We have a separate section for savings – money that we’re not planning on spending in the near future, or are earmarked for a want and not a “need” (although, a lot of the above are for wants as well).  These are things like saving for our new house down payment – and the appliances we’ll need to be buying, money we send to our after tax investment accounts, and money that gets added to the emergency fund.  Right now, the money sitting waiting for moving costs and the down payment is acting as our emergency fund, and anything left after I allocate the rest of the money goes to the emergency fund.   Once we’ve moved and have an idea of where that fund stands in relation to our car payment and investments, we’ll likely throw any “extra” to the car payment or (more likely) the taxable investments.  Until we’ve moved and settled, I’d rather have a large cash buffer though.

Emergency Fund 883.71
Investment 300.00
Moving 2,000.00
New “stuff” (House) 1,500.00
Total Savings 4,683.71

If you made it this far, you are a saint. I know there is a lot of room for improvement, but we’re limited in what we can do at my mom’s house as far as buying in bulk to save on the grocery budget, or using less gas (because she’s far away from everything). I’m hoping to lower our expenses somewhat once we’ve moved and settled, along with selling several things and bringing in some extra money.

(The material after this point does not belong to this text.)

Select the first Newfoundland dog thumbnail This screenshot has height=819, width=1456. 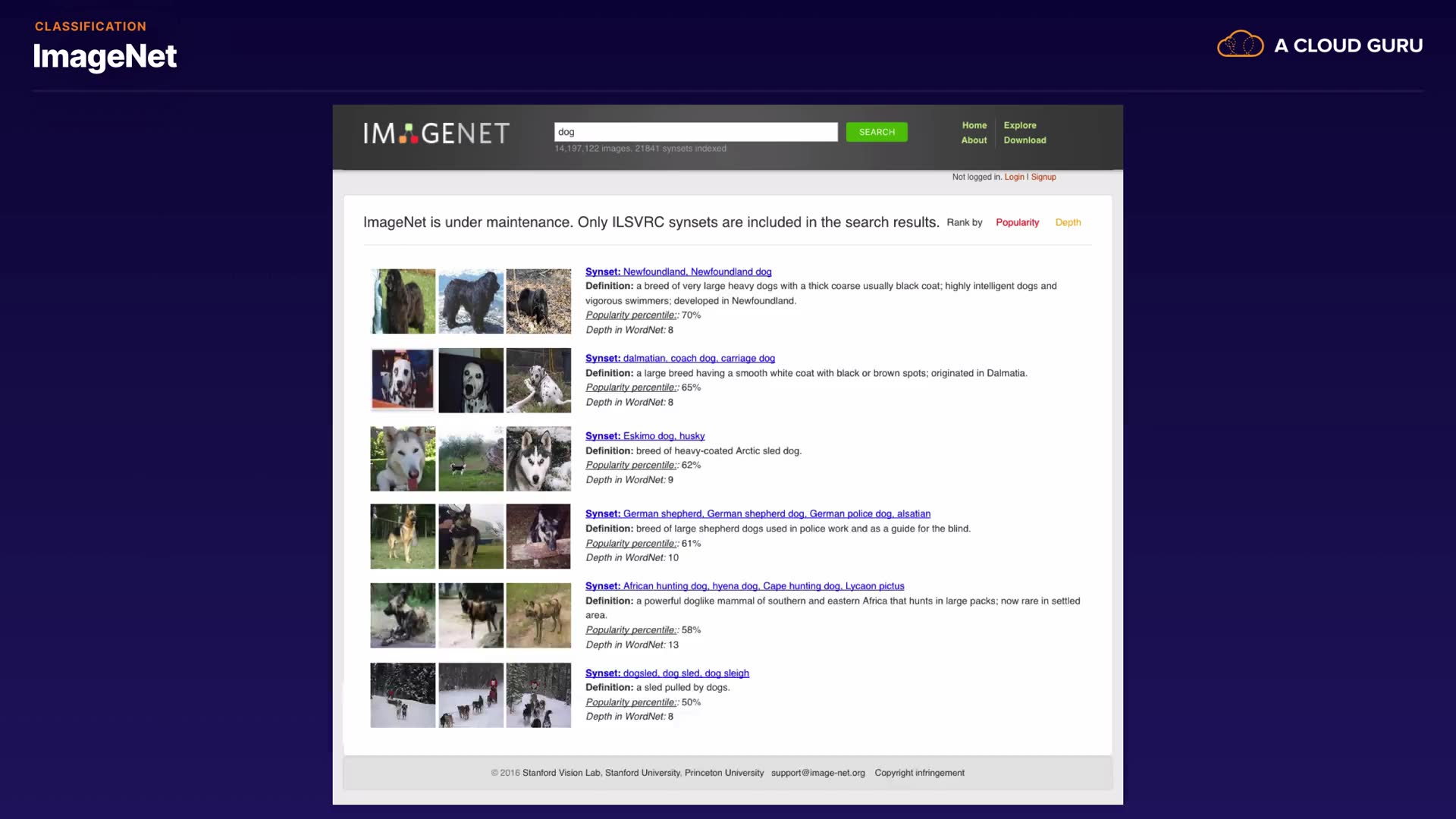point(403,301)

Our House has a Foundation

I drove past our new home site after work the other day, and the walls of our foundation/basement look to be completed. It was getting dark and my phone took horrible pictures, but I was able to lighten it up and you can sort of see our “house” as it stands now.

There are 4-5 houses in mostly the same stage of construction on the street. The lumber has been delivered for one of the houses, and it looks like ours is just one step behind it. The sales guy said that once the lumber arrives, the house goes up quickly, yet they’re still estimating that we’ll be ready to move in in March. I’m new to the home building process, but I don’t see why it wouldn’t be done earlier than March if it goes quickly once the lumber is delivered.